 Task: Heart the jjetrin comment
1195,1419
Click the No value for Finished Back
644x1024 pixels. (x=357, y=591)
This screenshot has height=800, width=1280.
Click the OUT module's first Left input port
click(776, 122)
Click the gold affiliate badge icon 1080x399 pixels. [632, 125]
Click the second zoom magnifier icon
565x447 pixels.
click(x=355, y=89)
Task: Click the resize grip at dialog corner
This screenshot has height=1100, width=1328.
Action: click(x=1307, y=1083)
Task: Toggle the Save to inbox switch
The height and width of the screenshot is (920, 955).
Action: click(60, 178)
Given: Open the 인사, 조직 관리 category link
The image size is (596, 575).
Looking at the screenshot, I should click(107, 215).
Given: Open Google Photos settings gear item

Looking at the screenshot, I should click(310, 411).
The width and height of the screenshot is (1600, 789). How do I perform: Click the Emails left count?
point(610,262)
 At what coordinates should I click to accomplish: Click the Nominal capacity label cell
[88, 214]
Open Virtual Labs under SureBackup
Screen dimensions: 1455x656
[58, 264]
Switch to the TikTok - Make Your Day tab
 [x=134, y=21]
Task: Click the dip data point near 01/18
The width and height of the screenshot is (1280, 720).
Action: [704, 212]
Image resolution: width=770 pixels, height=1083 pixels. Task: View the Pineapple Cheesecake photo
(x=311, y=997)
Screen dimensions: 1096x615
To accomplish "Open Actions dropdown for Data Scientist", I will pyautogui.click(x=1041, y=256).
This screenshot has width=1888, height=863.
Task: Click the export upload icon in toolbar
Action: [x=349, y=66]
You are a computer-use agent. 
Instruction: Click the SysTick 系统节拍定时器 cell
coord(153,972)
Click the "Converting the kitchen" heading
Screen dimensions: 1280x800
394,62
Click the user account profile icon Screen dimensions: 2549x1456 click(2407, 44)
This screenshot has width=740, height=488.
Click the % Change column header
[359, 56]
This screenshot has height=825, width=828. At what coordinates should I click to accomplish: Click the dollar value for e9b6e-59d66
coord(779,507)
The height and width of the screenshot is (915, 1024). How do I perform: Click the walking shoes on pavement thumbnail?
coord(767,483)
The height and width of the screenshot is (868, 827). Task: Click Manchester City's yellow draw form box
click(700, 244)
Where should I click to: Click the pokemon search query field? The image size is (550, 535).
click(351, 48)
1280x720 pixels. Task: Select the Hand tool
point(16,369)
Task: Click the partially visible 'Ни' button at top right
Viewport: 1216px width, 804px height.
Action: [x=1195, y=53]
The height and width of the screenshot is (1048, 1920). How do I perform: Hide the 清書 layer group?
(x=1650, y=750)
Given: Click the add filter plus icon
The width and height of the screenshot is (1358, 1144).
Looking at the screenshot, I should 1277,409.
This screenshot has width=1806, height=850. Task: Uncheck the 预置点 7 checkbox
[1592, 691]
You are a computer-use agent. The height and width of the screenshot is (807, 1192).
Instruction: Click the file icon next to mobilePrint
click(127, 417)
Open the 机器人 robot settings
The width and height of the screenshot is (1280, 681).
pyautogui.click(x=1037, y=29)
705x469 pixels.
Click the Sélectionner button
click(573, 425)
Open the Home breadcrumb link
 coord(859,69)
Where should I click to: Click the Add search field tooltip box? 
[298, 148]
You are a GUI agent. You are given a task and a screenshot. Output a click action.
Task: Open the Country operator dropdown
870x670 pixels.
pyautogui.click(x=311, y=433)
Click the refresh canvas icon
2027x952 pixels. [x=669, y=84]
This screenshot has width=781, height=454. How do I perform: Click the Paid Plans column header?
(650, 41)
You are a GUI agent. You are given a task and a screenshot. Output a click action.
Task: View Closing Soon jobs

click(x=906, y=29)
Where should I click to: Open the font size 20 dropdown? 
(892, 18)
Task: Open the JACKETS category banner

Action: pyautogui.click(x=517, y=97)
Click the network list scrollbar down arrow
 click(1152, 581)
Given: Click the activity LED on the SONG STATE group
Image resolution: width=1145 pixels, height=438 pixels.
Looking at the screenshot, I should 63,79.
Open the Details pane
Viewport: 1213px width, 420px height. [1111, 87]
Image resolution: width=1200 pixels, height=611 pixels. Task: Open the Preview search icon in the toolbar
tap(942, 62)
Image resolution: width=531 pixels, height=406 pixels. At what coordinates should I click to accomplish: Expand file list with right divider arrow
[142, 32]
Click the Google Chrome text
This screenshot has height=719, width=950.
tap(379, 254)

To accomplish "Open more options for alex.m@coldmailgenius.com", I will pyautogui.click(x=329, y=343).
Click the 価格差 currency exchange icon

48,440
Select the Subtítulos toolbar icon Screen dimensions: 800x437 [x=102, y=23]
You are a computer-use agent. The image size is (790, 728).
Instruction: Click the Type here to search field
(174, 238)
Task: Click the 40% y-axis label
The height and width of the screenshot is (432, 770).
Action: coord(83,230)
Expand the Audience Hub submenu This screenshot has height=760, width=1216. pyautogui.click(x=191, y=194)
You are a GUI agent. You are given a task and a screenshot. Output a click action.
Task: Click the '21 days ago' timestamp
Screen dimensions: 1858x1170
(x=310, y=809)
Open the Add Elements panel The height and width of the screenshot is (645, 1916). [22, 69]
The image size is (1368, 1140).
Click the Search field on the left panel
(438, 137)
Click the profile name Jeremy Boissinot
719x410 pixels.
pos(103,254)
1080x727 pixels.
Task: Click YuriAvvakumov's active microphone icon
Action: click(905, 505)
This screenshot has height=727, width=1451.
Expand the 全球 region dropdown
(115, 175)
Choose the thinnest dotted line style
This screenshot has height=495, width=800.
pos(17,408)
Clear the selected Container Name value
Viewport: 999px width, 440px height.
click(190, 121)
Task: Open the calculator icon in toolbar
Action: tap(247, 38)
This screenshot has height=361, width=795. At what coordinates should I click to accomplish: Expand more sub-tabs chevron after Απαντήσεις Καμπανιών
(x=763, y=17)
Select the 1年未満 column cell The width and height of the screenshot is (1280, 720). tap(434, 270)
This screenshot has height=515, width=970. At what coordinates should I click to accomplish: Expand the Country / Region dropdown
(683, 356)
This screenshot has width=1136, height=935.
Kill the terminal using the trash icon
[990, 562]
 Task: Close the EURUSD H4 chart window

▶ What you are asked to do: List, from the entries above, every line in which the word "computer" shows up.

▶ Solution to this problem:
You are a computer-use agent. 
You are a computer-use agent. The height and width of the screenshot is (807, 1192).
You are a computer-use agent. The image size is (790, 728).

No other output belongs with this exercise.